Fünf maßgebliche Faktoren für dramatischen Anstieg der Wohnungslosenzahlen
Nach Meinung der BAG W sind fünf Faktoren maßgeblich für den dramatischen Anstieg der Wohnungslosenzahlen und dessen Fortsetzung in den kommenden Jahren:
- das extreme Anziehen der Mietpreise bei gleichzeitig verstärkter Zunahme der Verarmung der unteren Einkommensgruppen
- ein unzureichendes Angebot an preiswertem Wohnraum in Verbindung mit dem ständig schrumpfenden sozialen Wohnungsbestand, dem nicht durch Neubau und soziale Wohnungspolitik gegengesteuert wurde
- Verarmung der unteren Einkommensgruppen in engem Zusammenhang mit der Dauerkrise am Arbeitsmarkt, die nicht zu einem Absenken der Zahl der Langzeitarbeitslosen geführt hat.

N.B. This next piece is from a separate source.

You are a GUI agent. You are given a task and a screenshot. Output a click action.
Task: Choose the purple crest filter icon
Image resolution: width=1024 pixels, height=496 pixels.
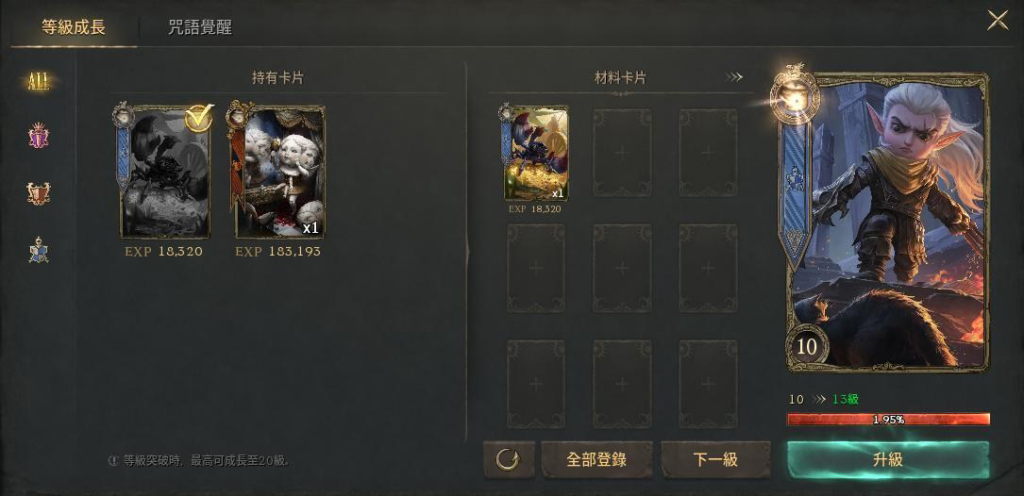point(39,136)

- andauernde schwerwiegende sozialpolitische Fehlentscheidungen bei Hartz IV: Sanktionierung auch bei den Kosten der Unterkunft von jungen Erwachsenen, unzureichende Anhebung des ALG II - Regelsatzes, Zurückfahren der Arbeitsförderungsmaßnahmen
- unzureichender Ausbau von Fachstellen zur Verhinderung von Wohnungsverlusten in Kommunen und Landkreisen.